Opened 13 years ago
Last modified 10 months ago
#10267 new defect
Version controls diffs of large text files kill the system
Reported by: | anonymous | Owned by: | |
---|---|---|---|
Priority: | high | Milestone: | next-dev-1.7.x |
Component: | version control/changeset view | Version: | 0.12.2 |
Severity: | major | Keywords: | diff performance genshi |
Cc: | Branch: | ||
Release Notes: | |||
API Changes: | |||
Internal Changes: |
Description (last modified by )
We have some large text files (they are some data files we deal with) and when you try to view "last revision" or a revision with them it bombs (i.e. the service's cpu usage goes to 100%, and things come to a screeching halt).
Looks like the issue is in: versioncontrol/web_ui/changeset.py
The _content_changes
method tries to do a diff of anything that isn't a binary. This is fine for most text files, unless they are big (like even 5 to 10 megs seems a bit much for the diffing method used). Anyway, I simply added the following to _content_changes
:
if (len(old_content) > 100000 or len(new_content) > 100000): return None
(Sorry if it isn't proper pep8)
It looks like you have a max_diff_bytes but that only effects the diff results. Ideally you would want a threshold before you have the diff results.
Attachments (0)
Change History (15)
comment:1 by , 13 years ago
Component: | general → version control/changeset view |
---|---|
Keywords: | diff added |
Milestone: | → next-major-0.1X |
Priority: | normal → high |
Severity: | normal → major |
comment:2 by , 13 years ago
Same problem here. Changeset view fails for an update to a huge sql dump. The suggested patch works very well for me. I suggest to include the fix in the next minor update.
comment:3 by , 12 years ago
Milestone: | next-major-releases → next-stable-1.0.x |
---|
We indeed need another threshold, like max_bytes_for_diff
. And it probably should take into account the cumulative size, otherwise you'd still have a problem with 10 1MB files if your threshold is at 2MB …

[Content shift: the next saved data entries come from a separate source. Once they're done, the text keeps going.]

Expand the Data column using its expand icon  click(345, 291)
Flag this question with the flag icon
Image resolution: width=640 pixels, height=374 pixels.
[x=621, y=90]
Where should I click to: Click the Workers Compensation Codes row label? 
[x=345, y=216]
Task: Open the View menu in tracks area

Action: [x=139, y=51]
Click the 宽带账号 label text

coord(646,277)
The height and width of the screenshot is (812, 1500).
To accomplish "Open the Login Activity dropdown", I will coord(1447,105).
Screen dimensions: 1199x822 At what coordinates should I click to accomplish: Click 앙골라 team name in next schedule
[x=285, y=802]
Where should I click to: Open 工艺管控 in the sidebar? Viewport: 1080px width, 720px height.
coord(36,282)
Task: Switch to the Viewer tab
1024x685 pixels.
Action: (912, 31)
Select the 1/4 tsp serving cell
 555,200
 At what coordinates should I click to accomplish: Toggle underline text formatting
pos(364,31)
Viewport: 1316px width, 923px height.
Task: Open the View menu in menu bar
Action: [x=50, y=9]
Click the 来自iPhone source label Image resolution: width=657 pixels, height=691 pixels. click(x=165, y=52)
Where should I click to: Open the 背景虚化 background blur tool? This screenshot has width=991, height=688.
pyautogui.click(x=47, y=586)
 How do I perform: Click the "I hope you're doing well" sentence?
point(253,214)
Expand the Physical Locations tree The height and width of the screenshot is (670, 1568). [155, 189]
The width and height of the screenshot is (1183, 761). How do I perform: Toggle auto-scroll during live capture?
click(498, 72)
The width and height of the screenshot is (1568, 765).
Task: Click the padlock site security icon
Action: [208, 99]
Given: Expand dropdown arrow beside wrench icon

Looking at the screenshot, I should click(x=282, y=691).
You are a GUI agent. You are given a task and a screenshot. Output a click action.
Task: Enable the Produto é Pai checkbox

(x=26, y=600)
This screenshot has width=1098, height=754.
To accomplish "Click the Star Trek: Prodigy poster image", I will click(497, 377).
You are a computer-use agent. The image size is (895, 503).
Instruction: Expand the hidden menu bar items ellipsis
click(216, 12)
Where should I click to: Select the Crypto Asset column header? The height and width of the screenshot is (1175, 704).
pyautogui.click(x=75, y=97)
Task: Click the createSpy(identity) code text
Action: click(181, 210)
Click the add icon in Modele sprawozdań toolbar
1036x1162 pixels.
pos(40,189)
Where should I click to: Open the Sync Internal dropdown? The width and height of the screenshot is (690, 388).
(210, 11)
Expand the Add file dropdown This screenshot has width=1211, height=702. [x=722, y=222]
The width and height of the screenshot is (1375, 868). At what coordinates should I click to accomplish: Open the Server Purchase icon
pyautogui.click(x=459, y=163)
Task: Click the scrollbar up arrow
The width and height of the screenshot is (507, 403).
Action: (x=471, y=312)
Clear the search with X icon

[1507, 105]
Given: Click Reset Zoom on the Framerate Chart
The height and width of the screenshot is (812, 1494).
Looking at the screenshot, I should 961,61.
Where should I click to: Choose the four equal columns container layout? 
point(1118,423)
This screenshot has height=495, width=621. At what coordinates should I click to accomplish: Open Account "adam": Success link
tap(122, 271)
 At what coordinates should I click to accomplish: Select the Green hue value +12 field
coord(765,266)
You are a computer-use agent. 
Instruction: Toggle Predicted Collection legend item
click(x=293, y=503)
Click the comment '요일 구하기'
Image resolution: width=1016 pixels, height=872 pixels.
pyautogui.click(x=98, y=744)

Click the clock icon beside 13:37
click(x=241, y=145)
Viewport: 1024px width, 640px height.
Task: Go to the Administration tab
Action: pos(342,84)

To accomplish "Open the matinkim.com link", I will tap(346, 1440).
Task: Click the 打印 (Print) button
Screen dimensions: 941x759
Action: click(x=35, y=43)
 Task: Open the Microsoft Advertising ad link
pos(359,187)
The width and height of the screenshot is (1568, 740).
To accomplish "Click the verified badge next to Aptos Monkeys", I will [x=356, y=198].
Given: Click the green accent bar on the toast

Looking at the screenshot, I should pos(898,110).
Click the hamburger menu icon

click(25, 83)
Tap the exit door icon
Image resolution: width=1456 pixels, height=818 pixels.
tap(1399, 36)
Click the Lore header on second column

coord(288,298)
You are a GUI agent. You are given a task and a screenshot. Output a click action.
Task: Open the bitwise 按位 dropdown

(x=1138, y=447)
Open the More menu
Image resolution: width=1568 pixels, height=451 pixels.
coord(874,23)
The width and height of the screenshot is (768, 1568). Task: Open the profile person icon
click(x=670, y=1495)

follow-up: 13 comment:4 by , 10 years ago
Small improvement for diff_div.html
in [537484b1d/jomae.git]. Before the changes, check of that diff.style
is sidebyside
/inline
is executed for each diff line. We could reduce times of the check to just once.
comment:5 by , 10 years ago
Description: | modified (diff) |
---|
comment:6 by , 9 years ago
Keywords: | performance genshi added |
---|
comment:7 by , 8 years ago
Cc: | added |
---|
follow-up: 9 comment:8 by , 8 years ago
hi,
Please find my patch regarding to the diff page performance in b548cb57.
Two major enhancements are done:
- I cached the API calls for the
git ls-tree
. Now for a diff page of 100 files, the number of API calls reduced from 200 calls to 2 calls (1 for old revision, and 1 for new revision)
- I used
difflib.SequenceMatcher.quick_ratio
for the diff_bytes calculation of content (Indef _estimate_changes()
). Previously, the system only usedold_content_length + new_content_length
as a metric. So if the user only changed one line injquery.js
, the diff_bytes would be (total size ofjquery.js
) x 2.
Here is the performance comparison in my own low-config mini PC (Celeron N2840, 2GB memory, no other tasks), while viewing one changeset including around 100 files:
- before any change, the total time is about 23 seconds (exclude time for template rendering)
- after
enhancement 1
is done, the total time is reduced to 1 second
- after
enhancement 2
is done, the total time increased back to 8 seconds
follow-up: 10 comment:9 by , 8 years ago
Replying to walty <walty8@…>:
Please find my patch regarding to the diff page performance in b548cb57.
This ticket is focused on rendering diff with Genshi templates. Your changes is not in scope of this ticket. Please create new ticket focused on git.
One thing: the following changes would lead performance down if the node is a large file.
- old_size = old_node.get_content_length() - new_size = new_node.get_content_length() - return old_size + new_size + old_content = old_node.get_content().read() + new_content = new_node.get_content().read() + ratio = difflib.SequenceMatcher(None, + old_content, + new_content).quick_ratio()
comment:10 by , 8 years ago
Replying to Jun Omae:
Replying to walty <walty8@…>:
Please find my patch regarding to the diff page performance in b548cb57.
This ticket is focused on rendering diff with Genshi templates. Your changes is not in scope of this ticket. Please create new ticket focused on git.
Please find the new ticket in #12545.
comment:11 by , 8 years ago
Cc: | removed |
---|
comment:12 by , 8 years ago
Milestone: | next-stable-1.0.x → next-stable-1.2.x |
---|
Moved ticket assigned to next-stable-1.0.x since maintenance of 1.0.x is coming to a close. Please move the ticket back if it's critical to fix on 1.0.x.
comment:13 by , 8 years ago
Milestone: | next-stable-1.2.x → next-dev-1.3.x |
---|
Replying to Jun Omae:
Small improvement for
diff_div.html
in [537484b1d/jomae.git]. Before the changes, check of thatdiff.style
issidebyside
/inline
is executed for each diff line. We could reduce times of the check to just once.
We could port that one to the Jinja2 template?
Incidentally I faced the very same problem this morning…
When I didn't get any response in the browser, I logged on the server and saw the httpd process stuck at 100% CPU. With gdb, I couldn't figure out the problem… because there was no error, just intensive processing in order to generate a diff for an XML file that grew from 70k lines to 100k lines, as I found out after waiting long enough ;-)